It is common to call the post-Cold War liberal interventions “humanitarian intervention (HI)” or “responsibility to protect (R2P),” because they seem to have the protection of human rights, rather than democratization, as their mission. This is the reason why very few contemporary scholars and proponents of HI and R2P have paid attention to Wilsonianism or Wilson’s liberal interventionism. On the other hand, one of the components of Wilsonianism is the spread of democracy or liberal democratic internationalization by intervention, rather than the protection of human rights by intervention. However, Wilsonianism was often alluded to, especially in the debates on American foreign policy, when the United States, having become the sole superpower in the world after winning the cold war, began to engage in liberal interventions (mainly called HI or R2P). The characterization of these interventions as Wilsonian was not necessarily misguided, because it was very rare that these interventions pursued only human rights or civilian protection, and overlooked democratization in the target country. Above all, the Iraq war, which was started in 2003 by George W. Bush and justified in terms of promoting democracy and human rights, as well as addressing threats emanating from Iraq’s weapons of mass destruction and its support of terrorism, represented the complex nature of contemporary liberal interventionism; thus, its justification generated much controversy among not only HI/R2P supporters, but also Wilsonian scholars.

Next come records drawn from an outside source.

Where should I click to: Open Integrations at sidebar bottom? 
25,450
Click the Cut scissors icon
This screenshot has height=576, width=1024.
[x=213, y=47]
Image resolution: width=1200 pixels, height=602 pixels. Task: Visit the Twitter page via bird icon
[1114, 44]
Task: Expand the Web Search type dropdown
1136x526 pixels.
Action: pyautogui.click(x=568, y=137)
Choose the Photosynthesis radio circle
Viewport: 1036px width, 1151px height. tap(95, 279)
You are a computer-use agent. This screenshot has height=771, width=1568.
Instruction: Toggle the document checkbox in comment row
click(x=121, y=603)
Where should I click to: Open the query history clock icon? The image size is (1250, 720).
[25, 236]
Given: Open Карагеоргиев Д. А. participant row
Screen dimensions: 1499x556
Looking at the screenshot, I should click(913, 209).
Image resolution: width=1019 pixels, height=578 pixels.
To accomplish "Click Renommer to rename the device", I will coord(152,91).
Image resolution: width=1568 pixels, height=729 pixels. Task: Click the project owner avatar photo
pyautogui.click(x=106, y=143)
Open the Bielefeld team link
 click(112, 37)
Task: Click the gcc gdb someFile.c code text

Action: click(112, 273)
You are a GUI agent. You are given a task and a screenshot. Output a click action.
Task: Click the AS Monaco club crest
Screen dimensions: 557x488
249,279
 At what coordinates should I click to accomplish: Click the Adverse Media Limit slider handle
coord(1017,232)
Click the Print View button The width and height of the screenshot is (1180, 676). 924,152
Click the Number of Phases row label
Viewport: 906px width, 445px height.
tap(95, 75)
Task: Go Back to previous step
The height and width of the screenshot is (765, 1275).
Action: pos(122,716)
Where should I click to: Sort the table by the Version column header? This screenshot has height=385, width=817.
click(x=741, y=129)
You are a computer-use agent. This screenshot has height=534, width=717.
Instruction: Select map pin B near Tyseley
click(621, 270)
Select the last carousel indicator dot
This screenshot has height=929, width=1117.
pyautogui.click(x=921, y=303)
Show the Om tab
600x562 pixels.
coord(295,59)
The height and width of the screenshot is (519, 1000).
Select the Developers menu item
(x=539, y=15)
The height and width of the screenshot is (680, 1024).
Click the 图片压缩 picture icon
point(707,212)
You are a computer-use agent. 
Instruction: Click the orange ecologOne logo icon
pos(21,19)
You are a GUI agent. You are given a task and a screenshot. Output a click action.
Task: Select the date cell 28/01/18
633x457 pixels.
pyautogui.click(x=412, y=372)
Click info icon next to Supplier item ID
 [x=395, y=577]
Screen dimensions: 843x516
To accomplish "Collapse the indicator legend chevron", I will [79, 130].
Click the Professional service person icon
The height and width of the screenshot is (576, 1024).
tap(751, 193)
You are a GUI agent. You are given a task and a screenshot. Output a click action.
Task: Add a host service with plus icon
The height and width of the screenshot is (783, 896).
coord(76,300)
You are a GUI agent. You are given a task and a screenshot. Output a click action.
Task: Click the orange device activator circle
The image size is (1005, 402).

The purpose of this article is to reexamine Wilson’s (original) liberal interventionism—his interventionist policies in Mexico, Haiti, and the Dominican Republic in the 1910s—by considering its association with HI/R2P in the post-Cold War era, and its significance and implications for contemporary liberal interventionism. First, I will highlight the similarities and differences between Wilson’s liberal interventionism and HI/R2P in terms of the forms of intervention (unilateral or multilateral) and their main purpose. Second, I will demonstrate how proponents of HI/R2P and Wilsonian scholars, who believed that Bush’s wrong justification for the Iraq war tainted HI/R2P and Wilsonianism and wanted to revive their liberal interventionist projects, respectively, attempted to decouple their genuine and legitimate liberal interventionism from Bush’s illegitimate intervention. Finally, I will indicate what we should really have learned from Wilson’s liberal interventionism by considering the aftermath of the Libyan intervention—so eagerly promoted by supporters of HI/R2P and Wilsonianism—in 2011.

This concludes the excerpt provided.